The Early Intervention Foundation has published an overview on interparental relationships, conflict and the impacts of poverty. Economic pressure impacts on parents’ mental health, which can cause relationship problems and difficulties with parenting. These difficulties can include reduced parental sensitivity and time spent interacting with their child, and can lead to harsher parenting practices, which are linked to future difficulties for children and adolescents. The report makes reference to a ‘Family Stress Model’ illustrating how economic pressure can lead to psychological distress in both parents, culminating in inter-parental conflict, problems between parents and their children and affecting the child individually as well.  

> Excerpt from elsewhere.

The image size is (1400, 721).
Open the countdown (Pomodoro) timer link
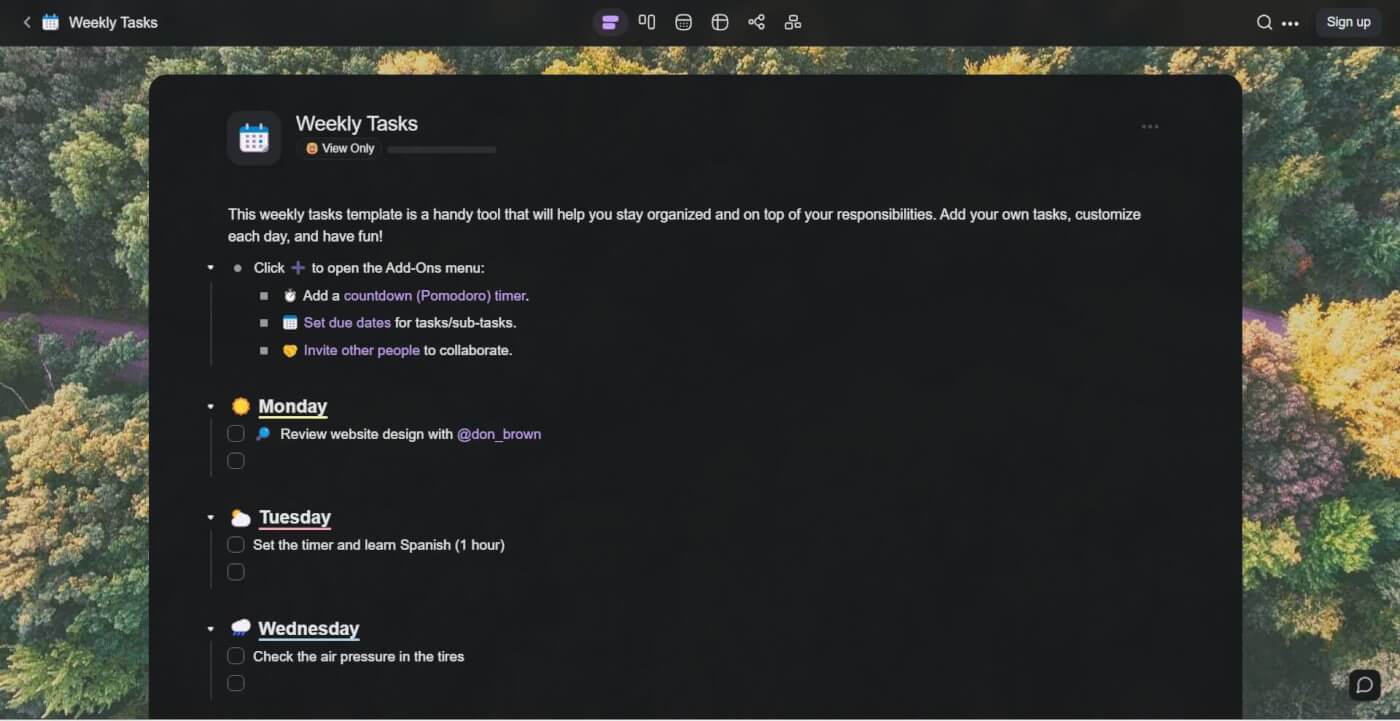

ELF’s findings support the following actions:

  • Supporting local areas to prioritise this as part of their overall service delivery to children, young people and families, with a strong focus on outcomes
  • Developing and communicating the UK evidence in relation to improving child outcomes in families facing poverty and disadvantage

The study suggests that families who may benefit most from this support may be least likely to receive it for a range of reasons to do with service availability, cost and barriers such as perceived stigma. The study also acknowledges that relationship support services in the UK are currently under-developed. The voluntary sector is the current main provider of services, but has operated in an unstable funding environment for many years. There is a clear need to grow and invest in UK relationship support provision and embed a focus on parental relationships in local systems and services.